Assignment>
This exercise asks for every line of the material that contains the word "pharmacies".

Task data>
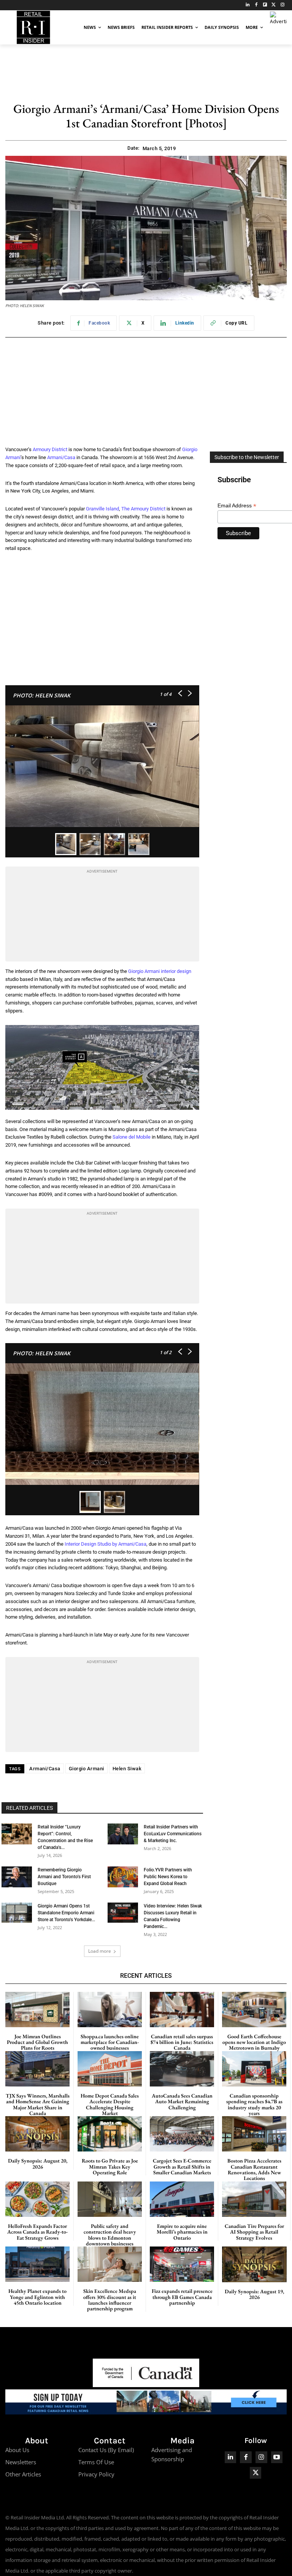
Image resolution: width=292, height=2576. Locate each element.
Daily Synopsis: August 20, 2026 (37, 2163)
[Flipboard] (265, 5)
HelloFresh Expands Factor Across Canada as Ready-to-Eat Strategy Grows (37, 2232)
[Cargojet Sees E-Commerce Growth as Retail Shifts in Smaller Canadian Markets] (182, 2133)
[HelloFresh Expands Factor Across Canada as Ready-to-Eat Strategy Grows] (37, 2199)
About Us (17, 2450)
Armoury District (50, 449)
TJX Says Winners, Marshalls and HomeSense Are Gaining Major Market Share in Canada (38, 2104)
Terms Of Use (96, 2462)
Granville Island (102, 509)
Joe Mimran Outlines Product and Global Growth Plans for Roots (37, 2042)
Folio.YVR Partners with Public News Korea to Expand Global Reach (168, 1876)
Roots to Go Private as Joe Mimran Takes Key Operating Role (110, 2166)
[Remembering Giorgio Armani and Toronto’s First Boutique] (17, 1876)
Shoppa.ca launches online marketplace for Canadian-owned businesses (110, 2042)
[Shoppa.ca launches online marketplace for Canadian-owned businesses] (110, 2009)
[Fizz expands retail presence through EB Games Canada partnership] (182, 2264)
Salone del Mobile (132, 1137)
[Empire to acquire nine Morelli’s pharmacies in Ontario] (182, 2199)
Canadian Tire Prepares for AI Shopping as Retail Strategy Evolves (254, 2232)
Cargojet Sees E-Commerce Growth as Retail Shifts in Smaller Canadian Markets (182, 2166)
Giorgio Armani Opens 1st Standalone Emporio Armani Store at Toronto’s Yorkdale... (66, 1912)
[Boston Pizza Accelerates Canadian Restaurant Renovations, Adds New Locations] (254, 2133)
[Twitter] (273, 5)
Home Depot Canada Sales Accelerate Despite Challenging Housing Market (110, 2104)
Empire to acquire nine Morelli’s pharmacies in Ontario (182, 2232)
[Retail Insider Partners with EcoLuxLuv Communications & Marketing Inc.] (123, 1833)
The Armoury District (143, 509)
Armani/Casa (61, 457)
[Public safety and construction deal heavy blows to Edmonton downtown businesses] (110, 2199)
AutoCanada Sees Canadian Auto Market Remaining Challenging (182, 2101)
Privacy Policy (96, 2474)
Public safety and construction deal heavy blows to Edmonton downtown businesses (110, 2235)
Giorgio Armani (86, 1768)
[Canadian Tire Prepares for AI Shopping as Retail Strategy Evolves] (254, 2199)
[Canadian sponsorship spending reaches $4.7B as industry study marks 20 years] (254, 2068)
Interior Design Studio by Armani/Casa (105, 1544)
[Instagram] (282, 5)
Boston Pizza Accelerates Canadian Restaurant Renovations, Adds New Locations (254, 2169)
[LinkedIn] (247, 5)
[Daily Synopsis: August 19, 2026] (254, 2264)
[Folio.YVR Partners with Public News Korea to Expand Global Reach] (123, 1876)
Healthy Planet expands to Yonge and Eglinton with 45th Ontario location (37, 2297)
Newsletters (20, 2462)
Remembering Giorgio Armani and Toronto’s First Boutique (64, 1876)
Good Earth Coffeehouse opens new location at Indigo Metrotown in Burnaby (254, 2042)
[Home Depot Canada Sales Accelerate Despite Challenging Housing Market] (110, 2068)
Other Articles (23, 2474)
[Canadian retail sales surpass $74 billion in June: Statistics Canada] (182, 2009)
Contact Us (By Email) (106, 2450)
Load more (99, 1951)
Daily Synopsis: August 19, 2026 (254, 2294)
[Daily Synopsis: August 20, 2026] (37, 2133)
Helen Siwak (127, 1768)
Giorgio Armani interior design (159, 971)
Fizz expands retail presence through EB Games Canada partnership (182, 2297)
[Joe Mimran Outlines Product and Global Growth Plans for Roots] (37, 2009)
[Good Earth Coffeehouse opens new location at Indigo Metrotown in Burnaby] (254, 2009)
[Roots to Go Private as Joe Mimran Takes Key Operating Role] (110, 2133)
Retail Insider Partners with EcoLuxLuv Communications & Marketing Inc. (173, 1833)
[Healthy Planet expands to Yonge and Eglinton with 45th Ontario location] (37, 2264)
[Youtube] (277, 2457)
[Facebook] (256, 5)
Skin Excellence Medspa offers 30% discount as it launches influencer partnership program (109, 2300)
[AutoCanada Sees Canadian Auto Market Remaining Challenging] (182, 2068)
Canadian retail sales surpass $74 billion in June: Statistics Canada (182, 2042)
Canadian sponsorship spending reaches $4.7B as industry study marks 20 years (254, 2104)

Response box>
[Empire to acquire nine Morelli’s pharmacies in Ontario] (182, 2199)
Empire to acquire nine Morelli’s pharmacies in Ontario (182, 2232)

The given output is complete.